While sorting all of these issues out, Nicole photoshopped all of the images to create maps of them with the variants boxed in by the publications' coordinating colors, and Brooke then went through and created all of the image-mapping over these images, so that you can see the original variant that Dickinson wrote. Brooke uploaded the images to an online generator that produced the coordinates and html code for the image-mapping (This generator is very easy to use and convienient. I highly recommend it!). You can see all of Brooke's image-mapping here. We then pasted each image-map into its correct poem at the bottom of the HTML. We now had functioning HTML pages for all of the poems in Fascicle 6!

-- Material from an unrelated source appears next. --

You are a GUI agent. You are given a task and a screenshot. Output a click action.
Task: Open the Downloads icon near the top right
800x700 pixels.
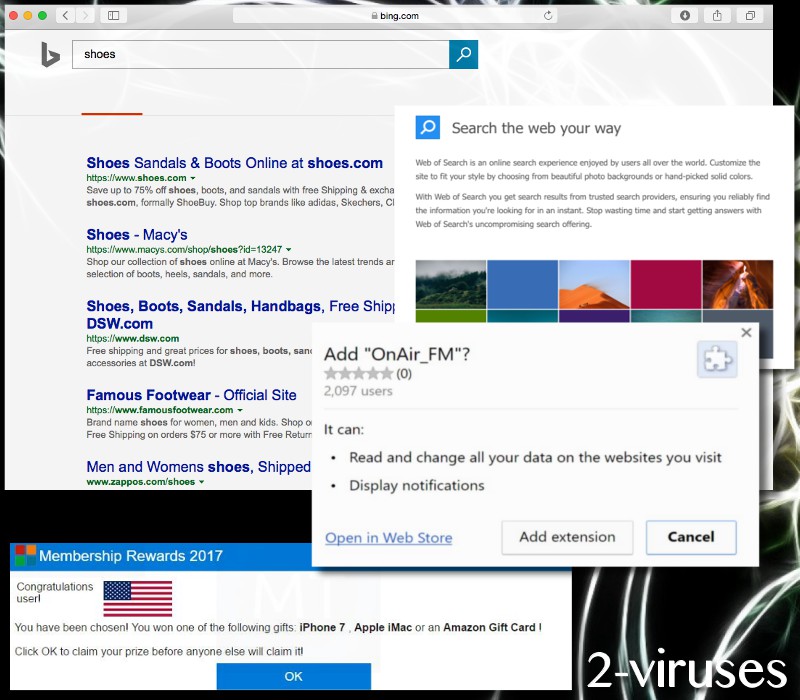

We next began on our new task of creating an SVG graph like is present in Fascicle 16, which analyzes the reduction of dashes within the outside publications in each poem. Luckily we were able to use the same XSLT to create this SVG with a few changes in intervals, and the addition and subtraction of colored lines and circles on the graph and in the legend. You can see our XSLT here and our finished SVG graph here.
Our next task was new for us because it required new skills that we learned during the Spring of 2016. We had to create network analyses for both fascicles. Our main hardship was: What are we going to analyze?. With help from Dr. Beshero-Bondar, we decided to analyze how variants are shared among works within the fascicles. We first did the network for Fascicle 16. To begin, we used a new tool we learned about, XQuery, to create a list of source nodes (specific publications), target nodes (different publications that were not the source node), edges (the variants that connect the source node to the target node), and edges attributes (the poem title, etc.). Here is the XQuery we used to create output, and here is our output from XQuery. We then took this output and imported it into Cytoscape. We played with the colors and what we really wanted to see to create an SVG output that satisfied and created the network we wanted. You can see the explanation and our network analysis here. You can also see different network analyses we played with here. We did the exact same thing with Fascicle 6 for a slightly different outcome. You can see our XQuery here, our output here, and our finished network and explantion here.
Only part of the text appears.